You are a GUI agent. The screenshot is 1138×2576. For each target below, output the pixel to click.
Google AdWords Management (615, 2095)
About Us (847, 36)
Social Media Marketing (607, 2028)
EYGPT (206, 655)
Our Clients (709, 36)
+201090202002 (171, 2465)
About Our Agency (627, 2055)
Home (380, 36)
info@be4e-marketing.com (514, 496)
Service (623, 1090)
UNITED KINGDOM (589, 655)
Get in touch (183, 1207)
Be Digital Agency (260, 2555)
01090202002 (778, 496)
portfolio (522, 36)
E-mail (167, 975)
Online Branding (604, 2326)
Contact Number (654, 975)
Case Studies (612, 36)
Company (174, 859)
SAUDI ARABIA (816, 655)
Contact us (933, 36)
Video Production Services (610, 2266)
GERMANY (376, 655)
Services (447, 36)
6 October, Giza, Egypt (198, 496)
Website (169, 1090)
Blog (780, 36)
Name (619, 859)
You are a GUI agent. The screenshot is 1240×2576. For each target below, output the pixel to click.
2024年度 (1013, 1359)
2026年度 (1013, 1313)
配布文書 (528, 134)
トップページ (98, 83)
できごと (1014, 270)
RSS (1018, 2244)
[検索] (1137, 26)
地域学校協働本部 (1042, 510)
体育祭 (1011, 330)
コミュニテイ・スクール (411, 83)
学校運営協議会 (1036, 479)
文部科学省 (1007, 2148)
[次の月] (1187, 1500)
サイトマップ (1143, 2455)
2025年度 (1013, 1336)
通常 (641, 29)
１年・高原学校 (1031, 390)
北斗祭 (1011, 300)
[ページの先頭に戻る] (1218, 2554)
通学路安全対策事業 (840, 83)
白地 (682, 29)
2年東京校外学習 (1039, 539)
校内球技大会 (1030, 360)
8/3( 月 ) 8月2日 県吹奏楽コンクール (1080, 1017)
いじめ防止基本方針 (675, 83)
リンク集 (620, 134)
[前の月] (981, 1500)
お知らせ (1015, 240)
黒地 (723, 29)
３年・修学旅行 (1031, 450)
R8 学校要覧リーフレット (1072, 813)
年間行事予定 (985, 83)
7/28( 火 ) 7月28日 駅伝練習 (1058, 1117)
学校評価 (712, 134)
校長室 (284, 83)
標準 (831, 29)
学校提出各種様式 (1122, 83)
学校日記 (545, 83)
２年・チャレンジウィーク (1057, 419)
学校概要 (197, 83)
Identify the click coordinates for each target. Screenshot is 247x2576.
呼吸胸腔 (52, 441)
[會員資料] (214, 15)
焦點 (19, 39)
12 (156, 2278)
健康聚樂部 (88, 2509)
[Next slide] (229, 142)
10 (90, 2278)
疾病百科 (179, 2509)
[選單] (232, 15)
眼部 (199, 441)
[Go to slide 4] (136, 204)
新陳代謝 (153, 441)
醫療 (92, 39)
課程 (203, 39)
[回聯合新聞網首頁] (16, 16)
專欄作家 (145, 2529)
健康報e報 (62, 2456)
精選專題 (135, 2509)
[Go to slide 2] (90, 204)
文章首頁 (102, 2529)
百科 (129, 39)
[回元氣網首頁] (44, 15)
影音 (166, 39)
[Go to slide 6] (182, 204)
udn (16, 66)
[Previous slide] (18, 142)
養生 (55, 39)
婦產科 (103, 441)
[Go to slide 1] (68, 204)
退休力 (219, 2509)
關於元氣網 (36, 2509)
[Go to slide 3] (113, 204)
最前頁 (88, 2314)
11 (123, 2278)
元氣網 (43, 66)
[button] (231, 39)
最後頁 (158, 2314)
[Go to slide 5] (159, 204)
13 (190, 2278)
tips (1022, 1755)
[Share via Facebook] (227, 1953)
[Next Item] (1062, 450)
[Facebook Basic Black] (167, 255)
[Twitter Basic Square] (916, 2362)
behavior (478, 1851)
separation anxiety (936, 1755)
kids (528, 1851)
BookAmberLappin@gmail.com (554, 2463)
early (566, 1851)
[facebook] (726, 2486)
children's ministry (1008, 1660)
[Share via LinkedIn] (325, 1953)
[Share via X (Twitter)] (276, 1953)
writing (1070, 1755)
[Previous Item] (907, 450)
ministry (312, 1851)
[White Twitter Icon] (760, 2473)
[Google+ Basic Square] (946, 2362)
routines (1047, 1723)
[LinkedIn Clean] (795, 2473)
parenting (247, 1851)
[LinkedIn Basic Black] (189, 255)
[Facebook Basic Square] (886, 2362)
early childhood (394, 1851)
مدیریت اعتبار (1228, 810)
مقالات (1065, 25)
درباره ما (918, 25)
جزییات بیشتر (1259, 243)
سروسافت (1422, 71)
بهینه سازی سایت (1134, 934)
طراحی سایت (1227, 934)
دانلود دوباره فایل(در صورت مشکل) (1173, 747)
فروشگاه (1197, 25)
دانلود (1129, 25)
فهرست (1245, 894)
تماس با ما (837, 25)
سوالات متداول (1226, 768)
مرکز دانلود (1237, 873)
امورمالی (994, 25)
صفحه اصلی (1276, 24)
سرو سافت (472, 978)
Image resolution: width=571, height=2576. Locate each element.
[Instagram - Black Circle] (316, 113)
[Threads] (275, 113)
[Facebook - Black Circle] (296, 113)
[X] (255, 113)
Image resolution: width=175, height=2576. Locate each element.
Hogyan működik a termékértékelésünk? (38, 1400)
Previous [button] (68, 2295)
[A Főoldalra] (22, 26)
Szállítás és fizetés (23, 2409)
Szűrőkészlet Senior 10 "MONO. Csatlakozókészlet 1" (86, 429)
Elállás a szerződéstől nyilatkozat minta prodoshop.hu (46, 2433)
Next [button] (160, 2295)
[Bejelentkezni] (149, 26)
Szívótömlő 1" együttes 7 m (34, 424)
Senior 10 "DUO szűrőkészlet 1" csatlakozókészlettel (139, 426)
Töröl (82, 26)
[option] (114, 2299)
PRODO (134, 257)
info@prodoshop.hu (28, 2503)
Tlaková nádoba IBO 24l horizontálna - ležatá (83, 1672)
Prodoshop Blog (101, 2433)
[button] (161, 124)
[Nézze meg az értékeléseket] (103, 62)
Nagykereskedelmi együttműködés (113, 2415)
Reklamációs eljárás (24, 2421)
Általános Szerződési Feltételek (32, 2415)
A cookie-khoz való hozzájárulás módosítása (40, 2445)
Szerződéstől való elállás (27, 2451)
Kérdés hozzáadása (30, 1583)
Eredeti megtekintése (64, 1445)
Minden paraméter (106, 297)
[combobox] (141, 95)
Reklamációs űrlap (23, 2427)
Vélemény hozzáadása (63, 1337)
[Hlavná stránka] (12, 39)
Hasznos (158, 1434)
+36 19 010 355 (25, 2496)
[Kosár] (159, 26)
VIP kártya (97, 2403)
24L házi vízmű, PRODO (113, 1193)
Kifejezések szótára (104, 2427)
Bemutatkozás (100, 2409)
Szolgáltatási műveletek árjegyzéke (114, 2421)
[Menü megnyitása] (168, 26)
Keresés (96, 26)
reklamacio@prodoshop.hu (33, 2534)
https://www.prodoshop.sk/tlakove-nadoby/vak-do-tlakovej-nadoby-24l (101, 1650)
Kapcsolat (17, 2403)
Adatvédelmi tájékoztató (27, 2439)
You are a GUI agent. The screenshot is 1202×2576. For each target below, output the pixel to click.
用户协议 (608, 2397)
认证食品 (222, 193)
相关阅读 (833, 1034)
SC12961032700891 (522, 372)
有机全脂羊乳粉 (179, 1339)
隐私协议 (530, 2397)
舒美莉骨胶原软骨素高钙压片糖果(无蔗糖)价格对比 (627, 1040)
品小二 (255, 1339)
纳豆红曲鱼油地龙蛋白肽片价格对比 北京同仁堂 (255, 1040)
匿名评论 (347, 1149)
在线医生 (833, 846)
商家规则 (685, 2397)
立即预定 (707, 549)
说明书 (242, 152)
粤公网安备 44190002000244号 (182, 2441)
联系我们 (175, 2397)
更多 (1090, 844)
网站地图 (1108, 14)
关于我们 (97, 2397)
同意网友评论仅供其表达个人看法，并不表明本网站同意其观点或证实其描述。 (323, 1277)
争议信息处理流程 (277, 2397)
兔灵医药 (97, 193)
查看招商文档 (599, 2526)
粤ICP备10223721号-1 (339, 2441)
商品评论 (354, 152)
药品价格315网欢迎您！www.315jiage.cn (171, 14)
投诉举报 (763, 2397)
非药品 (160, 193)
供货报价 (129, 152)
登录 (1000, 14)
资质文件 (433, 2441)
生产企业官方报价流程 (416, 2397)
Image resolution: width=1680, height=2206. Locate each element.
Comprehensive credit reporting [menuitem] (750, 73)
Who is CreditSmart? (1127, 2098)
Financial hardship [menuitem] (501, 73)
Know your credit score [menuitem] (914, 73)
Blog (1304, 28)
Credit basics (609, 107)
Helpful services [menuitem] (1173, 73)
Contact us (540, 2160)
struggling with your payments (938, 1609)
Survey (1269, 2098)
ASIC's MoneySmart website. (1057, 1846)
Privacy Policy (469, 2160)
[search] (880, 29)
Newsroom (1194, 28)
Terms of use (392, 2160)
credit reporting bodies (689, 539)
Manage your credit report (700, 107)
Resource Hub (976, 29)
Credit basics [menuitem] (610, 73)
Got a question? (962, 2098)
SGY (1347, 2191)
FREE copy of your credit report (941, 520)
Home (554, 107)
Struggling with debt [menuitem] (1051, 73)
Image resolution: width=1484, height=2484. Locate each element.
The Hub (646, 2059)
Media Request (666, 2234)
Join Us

Your objective:
Filter the entries and copy each line with "Previous".

Written solution:
[Previous slide] (18, 142)
[Previous Item] (907, 450)
Previous [button] (68, 2295)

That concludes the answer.